Joe ayudó a levantar el cuerpo de la víctima y a cargarlo en un carro; y se cuchicheó entre la estremecida multitud… ¡que la herida había sangrado un poco! Los dos muchachos pensaron que aquella feliz circunstancia encaminaría las sospechas hacia donde debían ir; pero sufrieron un desengaño, pues varios de los presentes hicieron notar «que ese Joe estaba a menos de una vara cuando Muff Potter cometió el crimen».

El terrible secreto y el torcedor de la conciencia perturbaron el sueño de Tom por más de una semana; y una mañana, durante el desayuno, dijo Sid:

—Das tantas vueltas en la cama y hablas tanto mientras duermes, que me tienes despierto la mitad de la noche.

Tom palideció y bajó los ojos.

—Mala señal es ésa —dijo gravemente tía Polly—. ¿Qué traes en las mientes, Tom?

—Nada. Nada, que yo sepa… —pero la mano le temblaba de tal manera que vertió el café.

—¡Y hablas unas cosas! —continuó Sid—. Anoche decías: «¡Es sangre, es sangre!, ¡eso es!». Y lo dijiste la mar de veces. Y también decías: «¡No me atormentéis así…, ya lo diré!». ¿Dirás qué? ¿Qué es lo que ibas a decir?

El mundo daba vueltas ante Tom. No es posible saber lo que hubiera pasado; pero, felizmente, en la cara de tía Polly se disipó la preocupación, y sin saberlo vino en ayuda de su sobrino.

—¡Chitón! —dijo—. Es ese crimen tan atroz. También yo sueño con él casi todas las noches. A veces sueño que soy yo la que lo cometió.

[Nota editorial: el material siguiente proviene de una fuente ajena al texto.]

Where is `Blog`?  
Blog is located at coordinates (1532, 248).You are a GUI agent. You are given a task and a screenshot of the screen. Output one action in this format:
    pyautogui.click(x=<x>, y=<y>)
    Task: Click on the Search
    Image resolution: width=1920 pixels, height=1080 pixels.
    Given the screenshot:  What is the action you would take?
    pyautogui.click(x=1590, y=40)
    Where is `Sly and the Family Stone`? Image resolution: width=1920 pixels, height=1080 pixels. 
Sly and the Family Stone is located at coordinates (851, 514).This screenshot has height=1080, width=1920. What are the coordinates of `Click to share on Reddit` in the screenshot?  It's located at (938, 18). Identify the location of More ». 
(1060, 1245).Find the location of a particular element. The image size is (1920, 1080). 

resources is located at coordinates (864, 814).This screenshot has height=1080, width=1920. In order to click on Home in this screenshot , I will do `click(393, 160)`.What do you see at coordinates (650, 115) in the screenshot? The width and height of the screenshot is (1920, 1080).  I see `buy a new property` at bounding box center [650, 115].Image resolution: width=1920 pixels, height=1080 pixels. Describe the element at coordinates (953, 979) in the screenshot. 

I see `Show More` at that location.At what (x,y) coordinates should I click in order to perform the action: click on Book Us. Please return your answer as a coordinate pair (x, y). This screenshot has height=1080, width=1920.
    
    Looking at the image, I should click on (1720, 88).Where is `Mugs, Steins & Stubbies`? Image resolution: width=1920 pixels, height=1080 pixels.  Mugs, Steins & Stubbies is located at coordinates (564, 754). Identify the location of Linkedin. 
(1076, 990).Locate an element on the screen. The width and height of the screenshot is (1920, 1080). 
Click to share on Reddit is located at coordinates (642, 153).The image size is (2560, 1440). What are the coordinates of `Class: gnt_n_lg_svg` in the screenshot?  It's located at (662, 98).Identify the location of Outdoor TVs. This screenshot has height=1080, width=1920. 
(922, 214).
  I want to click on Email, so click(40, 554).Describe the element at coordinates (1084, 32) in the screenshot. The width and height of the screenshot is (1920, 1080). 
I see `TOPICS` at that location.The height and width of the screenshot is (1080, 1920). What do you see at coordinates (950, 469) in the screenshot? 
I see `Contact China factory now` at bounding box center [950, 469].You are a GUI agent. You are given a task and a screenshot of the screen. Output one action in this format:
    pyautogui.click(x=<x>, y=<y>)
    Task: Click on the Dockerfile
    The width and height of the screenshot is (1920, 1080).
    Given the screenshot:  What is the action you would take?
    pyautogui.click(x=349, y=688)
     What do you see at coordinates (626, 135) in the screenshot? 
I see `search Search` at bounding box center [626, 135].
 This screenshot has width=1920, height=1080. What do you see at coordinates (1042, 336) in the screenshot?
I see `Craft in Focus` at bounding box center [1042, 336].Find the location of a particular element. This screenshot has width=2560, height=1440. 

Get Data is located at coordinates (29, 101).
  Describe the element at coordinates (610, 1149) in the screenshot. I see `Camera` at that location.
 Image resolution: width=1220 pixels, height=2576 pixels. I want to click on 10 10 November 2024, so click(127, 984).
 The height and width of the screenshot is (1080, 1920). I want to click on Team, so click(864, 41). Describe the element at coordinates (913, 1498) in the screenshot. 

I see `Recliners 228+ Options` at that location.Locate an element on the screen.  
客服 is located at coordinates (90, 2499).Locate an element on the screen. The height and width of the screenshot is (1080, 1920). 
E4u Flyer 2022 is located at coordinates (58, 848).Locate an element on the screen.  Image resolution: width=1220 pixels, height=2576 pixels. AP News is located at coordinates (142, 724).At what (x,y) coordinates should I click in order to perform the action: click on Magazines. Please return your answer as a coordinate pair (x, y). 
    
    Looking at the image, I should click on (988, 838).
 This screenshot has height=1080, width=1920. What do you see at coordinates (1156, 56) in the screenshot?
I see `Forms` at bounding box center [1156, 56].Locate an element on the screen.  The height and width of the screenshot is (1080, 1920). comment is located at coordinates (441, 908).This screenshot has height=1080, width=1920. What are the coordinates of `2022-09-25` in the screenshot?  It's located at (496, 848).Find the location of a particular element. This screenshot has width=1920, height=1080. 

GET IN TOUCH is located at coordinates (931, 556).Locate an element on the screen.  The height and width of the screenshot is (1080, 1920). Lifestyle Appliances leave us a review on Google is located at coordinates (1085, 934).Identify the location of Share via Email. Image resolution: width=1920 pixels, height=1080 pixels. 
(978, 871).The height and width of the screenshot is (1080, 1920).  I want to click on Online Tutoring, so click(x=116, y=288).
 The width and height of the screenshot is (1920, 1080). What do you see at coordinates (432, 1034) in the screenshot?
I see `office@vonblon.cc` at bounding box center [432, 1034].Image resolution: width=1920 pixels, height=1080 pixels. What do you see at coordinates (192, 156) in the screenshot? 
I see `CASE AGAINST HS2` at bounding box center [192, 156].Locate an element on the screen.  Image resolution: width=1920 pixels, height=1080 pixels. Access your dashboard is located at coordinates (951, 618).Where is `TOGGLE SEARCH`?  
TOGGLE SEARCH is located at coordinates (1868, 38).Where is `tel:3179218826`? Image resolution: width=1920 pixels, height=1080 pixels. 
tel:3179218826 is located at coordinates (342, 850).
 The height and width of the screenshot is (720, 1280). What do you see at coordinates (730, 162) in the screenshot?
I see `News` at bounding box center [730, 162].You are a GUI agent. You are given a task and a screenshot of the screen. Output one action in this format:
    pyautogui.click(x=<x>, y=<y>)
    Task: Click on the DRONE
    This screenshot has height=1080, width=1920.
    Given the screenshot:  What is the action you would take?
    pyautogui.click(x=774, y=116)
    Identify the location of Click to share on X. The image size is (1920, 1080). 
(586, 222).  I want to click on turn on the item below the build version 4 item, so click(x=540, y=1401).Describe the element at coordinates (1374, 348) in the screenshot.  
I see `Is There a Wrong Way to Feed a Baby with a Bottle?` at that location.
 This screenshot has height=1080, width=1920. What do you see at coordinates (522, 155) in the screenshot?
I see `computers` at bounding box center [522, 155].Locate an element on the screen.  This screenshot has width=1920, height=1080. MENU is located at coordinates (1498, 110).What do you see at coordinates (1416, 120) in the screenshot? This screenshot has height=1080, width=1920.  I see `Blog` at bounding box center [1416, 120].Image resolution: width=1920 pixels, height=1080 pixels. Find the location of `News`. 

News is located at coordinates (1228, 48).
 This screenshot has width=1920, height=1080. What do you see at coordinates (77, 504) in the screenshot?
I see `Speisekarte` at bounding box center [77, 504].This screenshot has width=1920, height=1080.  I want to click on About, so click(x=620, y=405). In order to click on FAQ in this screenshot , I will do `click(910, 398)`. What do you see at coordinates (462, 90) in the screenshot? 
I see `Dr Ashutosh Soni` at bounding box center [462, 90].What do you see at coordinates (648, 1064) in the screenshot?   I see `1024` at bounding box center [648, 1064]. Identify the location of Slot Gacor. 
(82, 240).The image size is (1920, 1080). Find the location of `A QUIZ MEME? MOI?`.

Mary dijo que a ella le pasaba lo mismo. Sid parecía satisfecho. Tom desapareció de la presencia de su tía con toda la rapidez que era posible sin hacerla sospechosa, y desde entonces, y durante una semana, se estuvo quejando de dolor de muelas, y por las noches se ataba las mandíbulas con un pañuelo. Nunca llegó a saber que Sid permanecía de noche en acecho, que solía soltarle el vendaje y que, apoyado en un codo, escuchaba largos ratos, y después volvía a colocarle el pañuelo en su sitio. Las angustias mentales de Tom se fueron desvaneciendo poco a poco, y el dolor de muelas se le hizo molesto y lo dejó de lado. Si llegó Sid, en efecto, a deducir algo de los murmullos incoherentes de Tom, se lo guardó para él. Le parecía a Tom que sus compañeros de escuela no iban a acabar nunca de celebrar «encuestas» con gatos muertos, manteniendo así vivas sus cuitas y preocupaciones. Sid observó que Tom no hacía nunca de
coroner
[3]
en ninguna de esas investigaciones, aunque era hábito suyo ponerse al frente de toda nueva empresa; también notó que nunca actuaba como testigo…, y eso era sospechoso; y tampoco echó en saco roto la circunstancia de que Tom mostraba una decidida aversión a esas encuestas y las huía siempre que le era posible. Sid se maravillaba, pero nada dijo. Sin embargo, hasta las encuestas pasaron de moda al fin, y cesaron de atormentar la cargada conciencia de Tom.